Start of Block

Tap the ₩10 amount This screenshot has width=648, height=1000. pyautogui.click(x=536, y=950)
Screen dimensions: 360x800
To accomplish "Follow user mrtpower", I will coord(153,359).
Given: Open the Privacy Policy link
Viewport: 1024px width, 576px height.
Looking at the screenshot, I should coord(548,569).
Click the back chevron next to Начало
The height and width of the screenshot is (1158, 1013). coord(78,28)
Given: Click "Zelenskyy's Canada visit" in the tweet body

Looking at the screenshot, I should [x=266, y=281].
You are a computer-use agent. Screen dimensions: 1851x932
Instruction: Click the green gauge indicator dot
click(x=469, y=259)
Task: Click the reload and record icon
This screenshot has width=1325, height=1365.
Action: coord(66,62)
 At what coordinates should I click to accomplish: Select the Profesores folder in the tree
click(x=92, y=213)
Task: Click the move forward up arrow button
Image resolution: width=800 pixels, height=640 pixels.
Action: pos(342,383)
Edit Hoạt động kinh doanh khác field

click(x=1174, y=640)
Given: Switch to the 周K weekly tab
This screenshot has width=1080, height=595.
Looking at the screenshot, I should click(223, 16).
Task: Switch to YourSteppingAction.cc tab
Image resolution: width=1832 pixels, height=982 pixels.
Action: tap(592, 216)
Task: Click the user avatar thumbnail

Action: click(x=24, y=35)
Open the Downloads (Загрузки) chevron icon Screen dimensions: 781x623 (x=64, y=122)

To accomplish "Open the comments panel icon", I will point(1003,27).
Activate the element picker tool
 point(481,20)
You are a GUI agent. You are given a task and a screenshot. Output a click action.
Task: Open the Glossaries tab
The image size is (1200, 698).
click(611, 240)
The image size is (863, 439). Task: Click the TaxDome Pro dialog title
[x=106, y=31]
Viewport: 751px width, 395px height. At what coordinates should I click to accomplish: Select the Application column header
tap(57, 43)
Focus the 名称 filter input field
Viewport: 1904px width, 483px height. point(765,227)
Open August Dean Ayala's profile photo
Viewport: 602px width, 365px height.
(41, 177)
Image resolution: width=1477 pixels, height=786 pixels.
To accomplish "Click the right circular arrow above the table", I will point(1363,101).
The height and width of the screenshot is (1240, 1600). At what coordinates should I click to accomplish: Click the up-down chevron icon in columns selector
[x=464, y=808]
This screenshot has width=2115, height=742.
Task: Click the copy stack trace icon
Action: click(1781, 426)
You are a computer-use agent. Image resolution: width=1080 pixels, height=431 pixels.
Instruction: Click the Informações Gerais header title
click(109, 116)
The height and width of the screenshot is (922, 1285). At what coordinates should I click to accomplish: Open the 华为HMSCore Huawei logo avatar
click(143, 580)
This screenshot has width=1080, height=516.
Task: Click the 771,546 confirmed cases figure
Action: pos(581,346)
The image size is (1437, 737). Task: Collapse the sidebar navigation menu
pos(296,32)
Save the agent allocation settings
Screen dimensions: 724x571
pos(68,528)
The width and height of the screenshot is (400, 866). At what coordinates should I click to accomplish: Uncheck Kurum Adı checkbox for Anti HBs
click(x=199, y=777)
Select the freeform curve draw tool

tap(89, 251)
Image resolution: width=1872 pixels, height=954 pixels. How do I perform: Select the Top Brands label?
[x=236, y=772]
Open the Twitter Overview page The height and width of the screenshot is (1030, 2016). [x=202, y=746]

End of Block

Exercise: Could you copy each line from the listing that has the word "will" in it?

Solution:
To accomplish "Follow user mrtpower", I will coord(153,359).
To accomplish "Open the comments panel icon", I will point(1003,27).
To accomplish "Click the right circular arrow above the table", I will point(1363,101).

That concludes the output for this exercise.